Task set:
1. Please rewrite the paragraph of the cake recipe that begins "The following homemade chocolate cake recipe" as a short list that keeps its main facts.
2. Carry the cake recipe forward from its final step, adding the next instructions in the same style.

Given passage:
------

Everyone loves baking and there’s nothing better than a rich, moist homemade cake to serve with coffee or for dessert or just as a treat. You simply can’t buy tastes this good and it’s really easy to make.
Homemade Chocolate & Coffee Cake Recipe
The following homemade chocolate cake recipe is very rich and is incredibly moist. You can make two larger cakes or this recipe will also make around 35-40 cupcakes if you prefer.
- 3 cups flour
- 1 1/2 teaspoons baking powder
- 1 1/2 teaspoons baking soda
- 1/4 teaspoon salt
- 1 1/2 cups cocoa
- 2 1/2 cups strong coffee (room temperature)
- 1/2 cup butter (room temperature)
- 1/3 cup vegetable oil
- 5 eggs
- 1 1/2 cups brown sugar
- 1 1/2 cups granulated sugar
- 1 teaspoon vanilla extract
- Preheat your oven to 350F (175C) and line 2 cake pans with wax paper.
- Sift the flour, baking powder, baking soda and salt into a mixing bowl and leave aside for a moment.

------

Records from a data source:
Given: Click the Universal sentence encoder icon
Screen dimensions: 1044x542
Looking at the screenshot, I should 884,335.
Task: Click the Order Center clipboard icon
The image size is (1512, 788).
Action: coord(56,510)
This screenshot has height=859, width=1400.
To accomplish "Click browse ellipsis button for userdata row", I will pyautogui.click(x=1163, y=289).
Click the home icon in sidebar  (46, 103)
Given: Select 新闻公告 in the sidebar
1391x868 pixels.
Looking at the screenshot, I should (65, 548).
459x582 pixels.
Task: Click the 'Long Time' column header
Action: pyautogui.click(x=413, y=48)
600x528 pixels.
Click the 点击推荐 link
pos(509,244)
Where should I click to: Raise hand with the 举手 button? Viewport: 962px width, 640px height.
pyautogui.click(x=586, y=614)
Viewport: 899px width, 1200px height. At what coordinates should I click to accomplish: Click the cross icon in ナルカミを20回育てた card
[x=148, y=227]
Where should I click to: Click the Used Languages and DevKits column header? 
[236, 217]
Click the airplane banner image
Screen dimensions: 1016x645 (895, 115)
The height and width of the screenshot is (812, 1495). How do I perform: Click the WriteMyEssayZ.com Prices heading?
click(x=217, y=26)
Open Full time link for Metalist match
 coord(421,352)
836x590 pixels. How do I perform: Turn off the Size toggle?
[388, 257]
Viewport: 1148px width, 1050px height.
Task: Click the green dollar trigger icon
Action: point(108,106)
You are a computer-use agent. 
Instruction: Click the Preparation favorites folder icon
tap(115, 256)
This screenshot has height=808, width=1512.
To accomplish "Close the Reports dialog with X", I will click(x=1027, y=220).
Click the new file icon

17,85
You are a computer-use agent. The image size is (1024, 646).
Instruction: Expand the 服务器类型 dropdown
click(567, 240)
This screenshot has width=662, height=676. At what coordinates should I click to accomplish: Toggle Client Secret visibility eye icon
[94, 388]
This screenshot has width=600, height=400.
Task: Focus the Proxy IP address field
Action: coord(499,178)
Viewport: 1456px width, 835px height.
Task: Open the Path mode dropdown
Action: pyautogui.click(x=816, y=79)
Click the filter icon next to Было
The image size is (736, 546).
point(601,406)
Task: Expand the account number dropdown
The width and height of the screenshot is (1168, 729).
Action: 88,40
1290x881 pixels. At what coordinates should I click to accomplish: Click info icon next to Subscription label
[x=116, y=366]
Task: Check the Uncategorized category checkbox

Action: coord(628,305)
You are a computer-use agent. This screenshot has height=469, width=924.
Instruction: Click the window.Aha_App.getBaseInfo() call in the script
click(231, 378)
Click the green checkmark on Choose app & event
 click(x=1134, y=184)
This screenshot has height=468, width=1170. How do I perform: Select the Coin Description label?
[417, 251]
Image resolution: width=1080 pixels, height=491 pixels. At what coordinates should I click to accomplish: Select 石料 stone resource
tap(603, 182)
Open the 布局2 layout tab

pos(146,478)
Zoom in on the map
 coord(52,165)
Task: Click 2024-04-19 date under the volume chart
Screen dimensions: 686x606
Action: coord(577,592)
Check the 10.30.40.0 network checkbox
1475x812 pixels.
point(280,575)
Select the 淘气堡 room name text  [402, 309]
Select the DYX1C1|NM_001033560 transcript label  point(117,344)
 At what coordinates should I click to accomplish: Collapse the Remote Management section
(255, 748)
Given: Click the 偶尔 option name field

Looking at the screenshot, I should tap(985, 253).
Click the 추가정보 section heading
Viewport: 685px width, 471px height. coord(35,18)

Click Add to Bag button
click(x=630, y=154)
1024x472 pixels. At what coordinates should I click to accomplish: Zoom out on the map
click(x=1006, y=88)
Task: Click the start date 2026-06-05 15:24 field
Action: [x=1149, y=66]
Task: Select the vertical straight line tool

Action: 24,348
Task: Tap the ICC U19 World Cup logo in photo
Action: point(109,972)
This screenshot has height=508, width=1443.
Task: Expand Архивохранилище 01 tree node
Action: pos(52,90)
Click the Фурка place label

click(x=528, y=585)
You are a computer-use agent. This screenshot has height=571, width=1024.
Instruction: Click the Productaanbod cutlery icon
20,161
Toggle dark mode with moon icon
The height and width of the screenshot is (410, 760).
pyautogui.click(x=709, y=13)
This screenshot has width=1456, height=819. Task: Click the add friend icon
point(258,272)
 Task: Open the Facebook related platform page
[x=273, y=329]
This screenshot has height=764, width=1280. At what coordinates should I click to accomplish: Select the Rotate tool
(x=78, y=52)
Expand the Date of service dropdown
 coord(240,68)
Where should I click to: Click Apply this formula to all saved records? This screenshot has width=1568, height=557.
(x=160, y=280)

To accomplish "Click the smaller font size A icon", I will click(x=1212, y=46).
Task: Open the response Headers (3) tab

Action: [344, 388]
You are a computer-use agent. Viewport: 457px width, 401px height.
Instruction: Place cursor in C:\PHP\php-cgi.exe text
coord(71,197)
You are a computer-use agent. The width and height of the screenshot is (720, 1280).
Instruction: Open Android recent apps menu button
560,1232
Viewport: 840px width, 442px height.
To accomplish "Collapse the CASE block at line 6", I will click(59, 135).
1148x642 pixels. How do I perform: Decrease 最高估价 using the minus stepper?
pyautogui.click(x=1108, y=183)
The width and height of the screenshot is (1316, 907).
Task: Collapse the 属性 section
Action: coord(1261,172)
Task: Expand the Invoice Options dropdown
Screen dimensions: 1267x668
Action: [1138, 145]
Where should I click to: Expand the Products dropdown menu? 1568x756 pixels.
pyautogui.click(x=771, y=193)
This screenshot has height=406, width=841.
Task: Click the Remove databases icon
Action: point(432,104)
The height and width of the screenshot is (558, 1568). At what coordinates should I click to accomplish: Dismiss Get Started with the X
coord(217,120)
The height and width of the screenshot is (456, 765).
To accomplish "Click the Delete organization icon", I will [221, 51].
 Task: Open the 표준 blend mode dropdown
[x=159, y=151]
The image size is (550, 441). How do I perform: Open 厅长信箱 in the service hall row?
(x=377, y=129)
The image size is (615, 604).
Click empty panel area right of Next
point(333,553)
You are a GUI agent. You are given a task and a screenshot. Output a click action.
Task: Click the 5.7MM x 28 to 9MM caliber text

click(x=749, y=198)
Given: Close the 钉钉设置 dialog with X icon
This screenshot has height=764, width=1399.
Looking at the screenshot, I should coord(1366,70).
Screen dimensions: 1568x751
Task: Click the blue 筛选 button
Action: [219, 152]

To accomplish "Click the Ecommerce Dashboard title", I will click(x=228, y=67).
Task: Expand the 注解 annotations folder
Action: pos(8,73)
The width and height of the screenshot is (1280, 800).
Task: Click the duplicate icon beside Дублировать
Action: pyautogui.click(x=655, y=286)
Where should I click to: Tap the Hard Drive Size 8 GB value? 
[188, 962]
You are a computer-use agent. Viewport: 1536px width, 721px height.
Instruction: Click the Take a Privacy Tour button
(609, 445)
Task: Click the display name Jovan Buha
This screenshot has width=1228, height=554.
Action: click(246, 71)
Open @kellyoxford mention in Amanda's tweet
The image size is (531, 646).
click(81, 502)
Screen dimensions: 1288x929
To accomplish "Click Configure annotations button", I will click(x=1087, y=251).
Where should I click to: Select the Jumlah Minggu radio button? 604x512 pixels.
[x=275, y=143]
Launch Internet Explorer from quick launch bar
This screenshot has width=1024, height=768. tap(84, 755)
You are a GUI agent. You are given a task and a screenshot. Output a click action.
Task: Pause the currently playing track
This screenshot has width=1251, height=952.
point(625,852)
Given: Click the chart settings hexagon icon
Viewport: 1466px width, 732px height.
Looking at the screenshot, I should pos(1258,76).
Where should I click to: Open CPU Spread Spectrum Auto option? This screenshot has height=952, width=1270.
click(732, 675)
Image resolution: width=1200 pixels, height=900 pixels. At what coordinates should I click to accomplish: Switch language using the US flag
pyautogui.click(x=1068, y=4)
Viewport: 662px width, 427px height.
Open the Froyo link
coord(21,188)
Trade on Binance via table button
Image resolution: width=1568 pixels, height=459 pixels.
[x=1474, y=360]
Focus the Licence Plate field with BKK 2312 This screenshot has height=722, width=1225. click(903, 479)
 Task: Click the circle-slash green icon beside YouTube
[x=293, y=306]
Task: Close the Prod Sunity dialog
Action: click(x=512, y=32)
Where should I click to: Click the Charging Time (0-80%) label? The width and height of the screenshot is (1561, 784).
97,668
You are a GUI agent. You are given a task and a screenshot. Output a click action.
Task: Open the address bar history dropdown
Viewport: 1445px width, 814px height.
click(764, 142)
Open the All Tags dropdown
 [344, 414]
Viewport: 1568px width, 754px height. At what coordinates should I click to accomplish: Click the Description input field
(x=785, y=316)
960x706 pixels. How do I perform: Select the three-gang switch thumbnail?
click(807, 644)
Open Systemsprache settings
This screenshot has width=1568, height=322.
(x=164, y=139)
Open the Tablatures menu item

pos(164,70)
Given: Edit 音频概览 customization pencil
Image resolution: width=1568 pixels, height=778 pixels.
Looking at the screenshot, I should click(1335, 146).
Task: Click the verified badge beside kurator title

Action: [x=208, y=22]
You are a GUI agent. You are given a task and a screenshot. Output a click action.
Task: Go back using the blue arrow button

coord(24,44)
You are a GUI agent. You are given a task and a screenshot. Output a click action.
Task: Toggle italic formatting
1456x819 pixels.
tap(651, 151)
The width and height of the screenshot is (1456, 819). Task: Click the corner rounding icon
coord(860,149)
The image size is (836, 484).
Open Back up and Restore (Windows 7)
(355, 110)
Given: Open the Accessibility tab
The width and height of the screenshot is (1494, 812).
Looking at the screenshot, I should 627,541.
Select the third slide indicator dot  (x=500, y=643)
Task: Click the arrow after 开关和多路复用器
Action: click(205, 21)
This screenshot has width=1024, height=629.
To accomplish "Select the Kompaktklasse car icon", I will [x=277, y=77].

------

Answers to each task:
1.
- Very rich and incredibly moist homemade chocolate cake
- Makes two larger cakes
- Can instead make around 35-40 cupcakes

2.
- Brew a strong pot of coffee and allow to cool down to room temperature. You’ll need 2 1/2 cups of strong coffee.
- Whisk the cocoa into your cooled coffee until there are no lumps of cocoa left.
- In a large mixing bowl, cream the butter with a beater for about a minute. Add the oil and beat for another minute.
- Then add the brown sugar and white sugar and beat for approximately 10 minutes until the sugar begins to dissolve and the butter becomes light and fluffy.
- Add the eggs and beat them into the mixture well. Mix in the vanilla extract and then you’ll need to add small portions of the coffee/cocoa mixture and the flour mixture alternatively until they’re gone. After each addition, beat thoroughly and be sure to scrape the sides of the bowl at regular intervals.
- Pour cake mix into the prepared baking pans and bake for 25 minutes. If you’re making cupcakes instead, these only need to bake for 20 minutes. You can check if your cakes are ready by sticking a skewer into the center. If it comes out clean, your cake is cooked properly.
- Remove from the oven and leave cakes in the pan to cool for a couple of minutes before taking them out of the pans. Leave them to cool on a wire rack.
- You can spread your homemade chocolate cake with your choice of the frostings below and serve.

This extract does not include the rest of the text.